Justices last week ordered the company, Furukawa, to pay $120,000 to each of the 342 victims — a total of around $41 million. It will also have to make a public apology to them. 

As of 2021, Furukawa’s plantations for abaca — a fine plant fiber — covered almost 23,000 hectares spread over three provinces on the Pacific coast, where the majority of the population is Black.

“We have been confronting the monster that is Furukawa,” Segundo Ordonez, a 59-year-old farmer, told Tuesday’s meeting at the headquarters of Ecuador’s Ecumenical Human Rights Commission (CEDHU).

He recalled a lack of medical attention on the plantations, where nine people died in work-related accidents.

“A friend was cut, we were working in a downpour. That was the most anger I felt, seeing him shedding blood like an animal and nobody doing anything,” Ordonez said.

Maria Guerrero recounted that her parents took her and six siblings to the Furukawa crops when she was two years old. She knew no other place for three decades and met her husband there, with whom she had seven children.

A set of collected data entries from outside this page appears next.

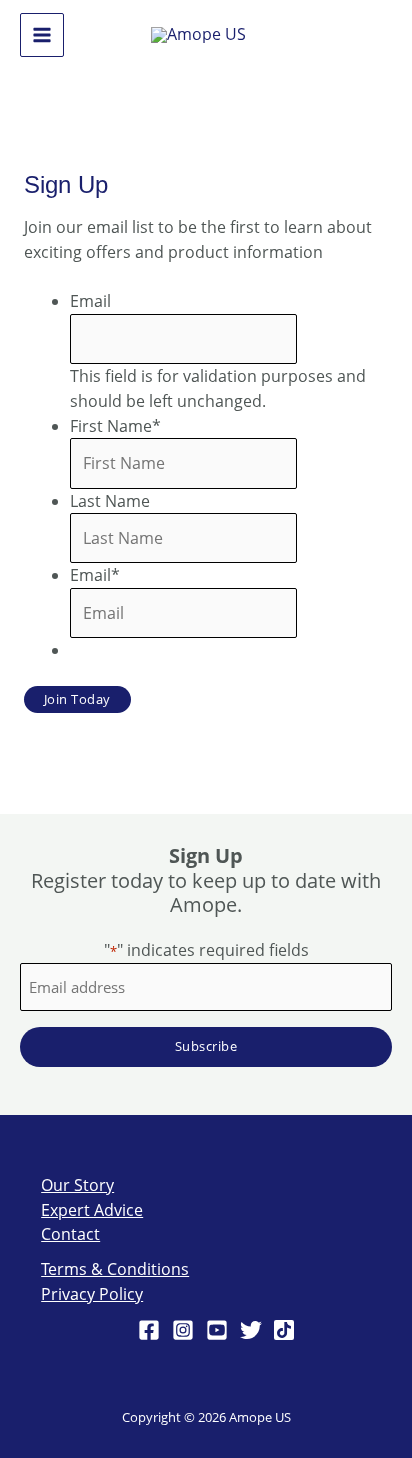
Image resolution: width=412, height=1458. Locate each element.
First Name (115, 426)
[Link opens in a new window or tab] (198, 34)
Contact (70, 1234)
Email (90, 301)
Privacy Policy (92, 1294)
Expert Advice (92, 1210)
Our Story (77, 1185)
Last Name (110, 501)
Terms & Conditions (115, 1269)
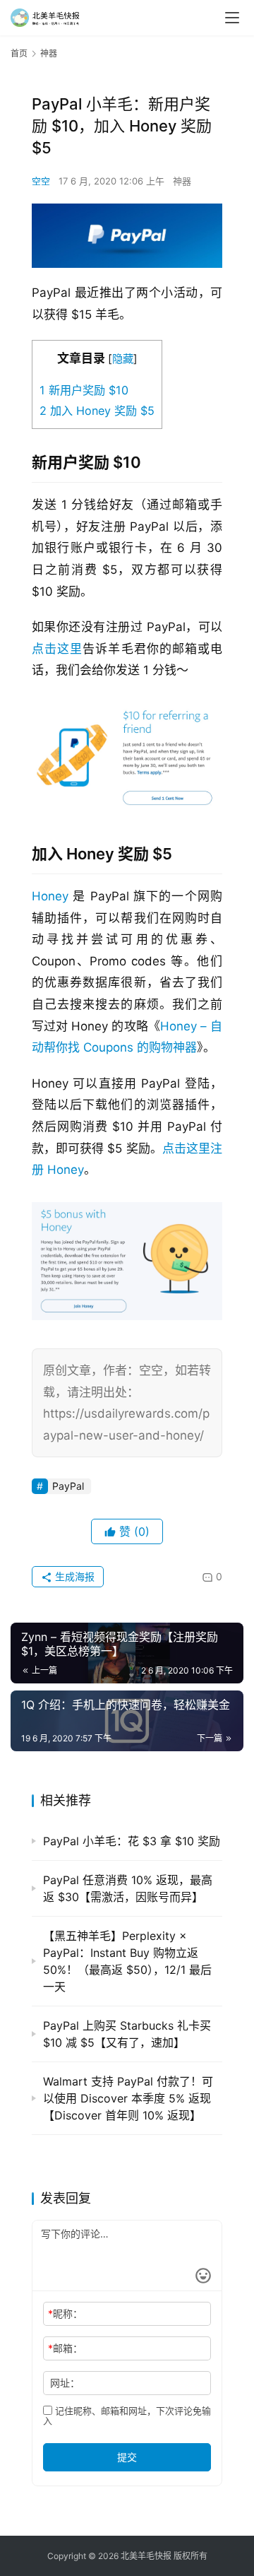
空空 (41, 181)
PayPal (68, 1486)
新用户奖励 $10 (84, 390)
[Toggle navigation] (232, 17)
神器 (182, 181)
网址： (65, 2383)
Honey (50, 896)
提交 (127, 2457)
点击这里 (57, 649)
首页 (19, 53)
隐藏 (122, 358)
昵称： (65, 2313)
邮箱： (65, 2348)
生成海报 (73, 1576)
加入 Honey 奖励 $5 (97, 411)
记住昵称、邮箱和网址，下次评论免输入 (127, 2415)
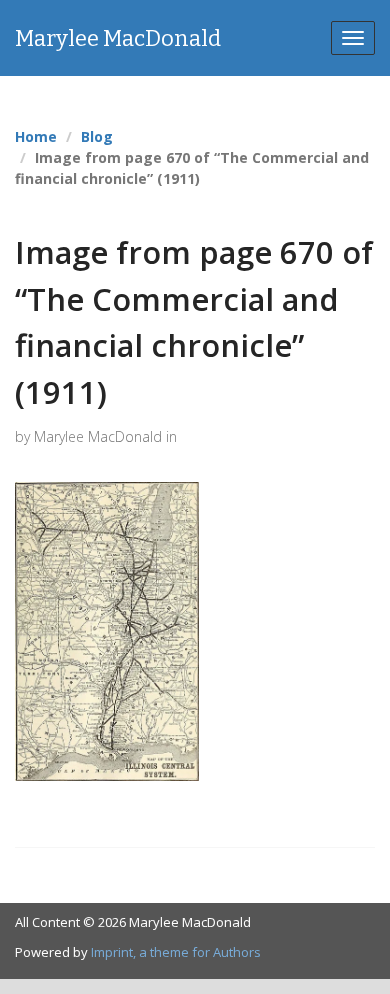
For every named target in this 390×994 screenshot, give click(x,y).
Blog (97, 136)
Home (36, 136)
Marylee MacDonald (118, 38)
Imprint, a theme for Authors (176, 952)
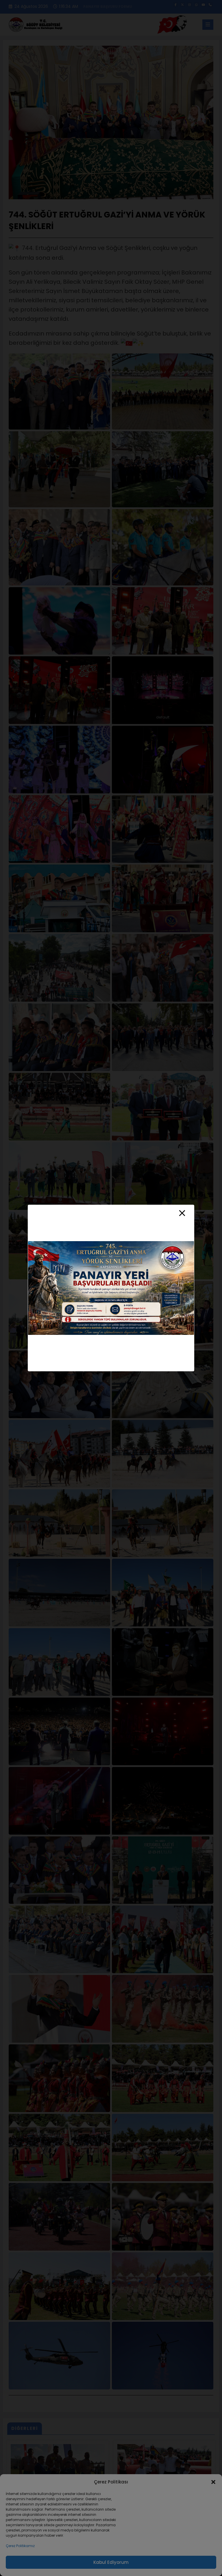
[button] (213, 2482)
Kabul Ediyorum (111, 2562)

“I gave birth to all my children in the company, I did not have a postpartum check-up or a medical check-up during my pregnancy. It is something I will always carry in my heart as a wound,” the 39-year-old said.

Furukawa contested the constitutional court’s decision, arguing that there were inconsistencies and asking for a downward revision of the financial compensation ordered, which it deemed impossible to comply with.